Another consideration is the concept of “sterilizing immunity.” Sterilizing immunity means that your immune system is not only able to prevent disease, but is also able to stop a virus from replicating within your body. Most COVID vaccine trial participants are tested for infection when they experience symptoms, so we can say with confidence that a vaccine prevents illness but can’t say for sure that the vaccine prevents viral replication in your body. Sterilizing immunity is actually quite rare — for example, the inactivated polio virus vaccine doesn’t induce sterilizing immunity but is still 90 percent effective. In most cases, we really only care about preventing disease and care less about preventing transmission because most individuals are vaccinated and protected. However, in the case of COVID, transmission is a larger consideration as we begin to sequentially administer the vaccine and unvaccinated and vaccinated people interact. Theoretically, we do expect to see a smaller viral load and a smaller potential for spread among vaccinated individuals, and we do have some data that suggests this is true — but it is still possible that vaccinated individuals can be infected with and spread of SARS-CoV-2.

Bottom line

Progress is being made on vaccine development at an unprecedented rate. Many different companies are racing towards the same goal through different approaches, and we’ve seen some promising results from late stage vaccine trials. Vaccine companies have partnered with manufacturing companies before they’ve seen positive results to ensure high production capabilities. As different vaccine candidates are being accelerated through the pipeline, companies and government agencies must still ensure safety in addition to efficacy.

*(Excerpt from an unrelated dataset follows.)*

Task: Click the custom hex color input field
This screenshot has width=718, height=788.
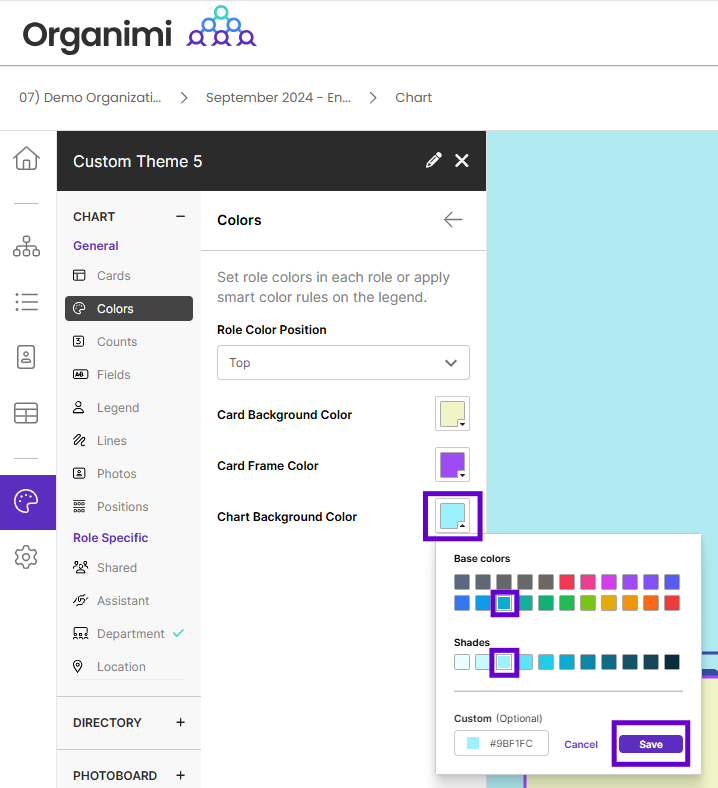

While some vaccines enter or draw near approval in and outside of the U.S., experts caution that the vaccine landscape is still uncertain and evolving. Trials that test effectiveness and safety can take years to yield reliable and complete results. Distribution and administration of a vaccine will be complicated and costly. As the pandemic continues to take lives across the globe, experts agree that we must continue to weigh safety and urgency as we prepare for a complex and vast vaccination effort.